Взявшись за руки, они просто бродили по улицам без цели, а сверху на вечерний город тихо падал снег. Окна домов светились теплым желтым светом, фигурки святых, выставленных у порога для того, чтобы приманить счастье, грелись в гирляндах свечей. Довольные, радостные люди спешили с пакетами подарков, дети возбужденно прыгали у витрин. На шее у Петры снова висел фотоаппарат — почти забытое увлечение, которому не находилось места среди хлопот ее царственных будней — и теперь она с явным удовольствием делала снимки всего, что попадалось на глаза. Сказала, что однажды Димитрий фотографировал и саму ее.

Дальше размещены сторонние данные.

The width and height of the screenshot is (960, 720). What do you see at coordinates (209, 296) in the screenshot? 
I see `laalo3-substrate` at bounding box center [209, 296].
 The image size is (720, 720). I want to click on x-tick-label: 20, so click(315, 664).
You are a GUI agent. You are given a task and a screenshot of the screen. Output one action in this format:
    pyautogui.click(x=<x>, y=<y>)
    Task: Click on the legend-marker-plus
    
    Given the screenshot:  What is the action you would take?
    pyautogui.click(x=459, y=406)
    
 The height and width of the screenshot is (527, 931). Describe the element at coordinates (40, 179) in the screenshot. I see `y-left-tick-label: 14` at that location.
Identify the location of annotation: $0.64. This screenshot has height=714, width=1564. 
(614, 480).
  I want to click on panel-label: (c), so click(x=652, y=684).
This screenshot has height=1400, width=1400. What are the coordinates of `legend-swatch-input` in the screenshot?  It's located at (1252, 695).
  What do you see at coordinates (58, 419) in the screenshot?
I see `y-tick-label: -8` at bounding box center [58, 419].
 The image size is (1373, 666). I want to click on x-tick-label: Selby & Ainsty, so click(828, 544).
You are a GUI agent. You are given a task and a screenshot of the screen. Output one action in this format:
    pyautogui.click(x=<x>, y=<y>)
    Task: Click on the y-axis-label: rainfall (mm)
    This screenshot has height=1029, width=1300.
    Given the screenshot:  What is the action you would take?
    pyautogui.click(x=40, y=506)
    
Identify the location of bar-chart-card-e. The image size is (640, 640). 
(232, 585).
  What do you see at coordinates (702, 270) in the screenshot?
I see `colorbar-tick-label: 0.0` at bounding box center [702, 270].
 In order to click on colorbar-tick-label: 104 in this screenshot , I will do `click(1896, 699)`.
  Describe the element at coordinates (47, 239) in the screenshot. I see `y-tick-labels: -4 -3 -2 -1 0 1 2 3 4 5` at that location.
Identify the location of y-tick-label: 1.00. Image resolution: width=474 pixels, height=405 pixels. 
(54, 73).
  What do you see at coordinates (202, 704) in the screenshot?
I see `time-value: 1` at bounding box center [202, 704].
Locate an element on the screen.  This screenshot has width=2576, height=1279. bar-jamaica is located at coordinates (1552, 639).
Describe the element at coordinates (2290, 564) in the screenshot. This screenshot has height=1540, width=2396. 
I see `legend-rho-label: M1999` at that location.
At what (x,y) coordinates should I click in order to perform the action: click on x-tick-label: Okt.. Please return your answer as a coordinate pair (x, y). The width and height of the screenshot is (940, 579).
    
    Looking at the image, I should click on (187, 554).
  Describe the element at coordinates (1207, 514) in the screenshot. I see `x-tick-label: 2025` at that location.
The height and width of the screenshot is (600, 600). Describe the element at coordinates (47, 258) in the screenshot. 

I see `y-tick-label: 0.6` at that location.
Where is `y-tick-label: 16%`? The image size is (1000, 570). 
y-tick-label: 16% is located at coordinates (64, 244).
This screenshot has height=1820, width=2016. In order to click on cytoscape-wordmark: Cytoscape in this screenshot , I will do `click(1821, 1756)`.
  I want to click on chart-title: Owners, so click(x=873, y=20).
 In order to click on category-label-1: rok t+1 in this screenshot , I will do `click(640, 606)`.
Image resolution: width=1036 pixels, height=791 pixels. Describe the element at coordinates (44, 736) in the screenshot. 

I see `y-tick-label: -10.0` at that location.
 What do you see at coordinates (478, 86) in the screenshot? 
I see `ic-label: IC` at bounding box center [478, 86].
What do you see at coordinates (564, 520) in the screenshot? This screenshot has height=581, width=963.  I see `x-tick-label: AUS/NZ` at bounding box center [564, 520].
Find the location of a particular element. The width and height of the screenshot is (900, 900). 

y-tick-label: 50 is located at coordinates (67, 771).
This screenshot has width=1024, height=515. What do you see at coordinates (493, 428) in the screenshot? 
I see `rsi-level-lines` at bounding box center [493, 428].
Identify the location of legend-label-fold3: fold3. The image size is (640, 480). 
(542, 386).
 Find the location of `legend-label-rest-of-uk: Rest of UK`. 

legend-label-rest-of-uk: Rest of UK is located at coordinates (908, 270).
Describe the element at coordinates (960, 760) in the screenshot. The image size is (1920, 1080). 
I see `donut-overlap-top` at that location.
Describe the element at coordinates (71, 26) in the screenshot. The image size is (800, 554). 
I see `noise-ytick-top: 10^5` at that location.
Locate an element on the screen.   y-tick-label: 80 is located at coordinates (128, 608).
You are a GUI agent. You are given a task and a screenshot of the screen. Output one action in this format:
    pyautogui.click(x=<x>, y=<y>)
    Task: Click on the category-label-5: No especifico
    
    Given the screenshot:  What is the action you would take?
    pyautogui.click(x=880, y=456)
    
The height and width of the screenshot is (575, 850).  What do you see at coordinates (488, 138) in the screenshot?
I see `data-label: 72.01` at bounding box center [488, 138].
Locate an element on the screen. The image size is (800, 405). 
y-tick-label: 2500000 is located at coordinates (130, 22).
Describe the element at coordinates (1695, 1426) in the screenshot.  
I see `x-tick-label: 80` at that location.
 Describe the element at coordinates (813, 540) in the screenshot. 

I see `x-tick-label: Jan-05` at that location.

Но при вопросе, какими вышли фото, лишь загадочно улыбалась.

Так, постепенно, они добрели до огромного мрачного здания, расположенного позади площади трех рынков. Димитрий невольно замедлил шаг, охватывая взглядом башни с тяжелыми колоколами, неподвижно висящими в открытых арках. Петра встала рядом и долгим взглядом смотрела на него, пока он изучал темпл темного бога. Ее лицо стало бледным, словно покрылось коркой льда на морозе, но глаза пылали, будто в лихорадке.

— Хочешь войти туда, Дим? Тебя тянет?

Он молча покачал головой. В голове калейдоскопом вспыхивали смутные картинки: боль, удовольствие, боль. Кровь, его собственный крик, тепло рук, прижимающих к груди его искореженное в муках тело. Ее голос. Тот, что приходил к нему во снах. Тот, что звучал сейчас наяву. Его спасение. Его единственный свет во мраке. Его скала, его родное тепло, его гнездо.

— К тебе тянет, сладенькая.

И она с облегчением обняла его, спрятав лицо на груди.

На площади перед темплом светлого бога раскинулась праздничная ярмарка, и, конечно, девочка-скала не могла удержаться, чтобы не окунуться в водоворот разноцветной мишуры, кипящего эля и ароматных сладостей. Они выпили по кружке согревающего напитка, тут же ударившего в голову на морозе, поели присыпанных сахарной пудрой пончиков, а потом он купил ей леденец — петушка на палочке.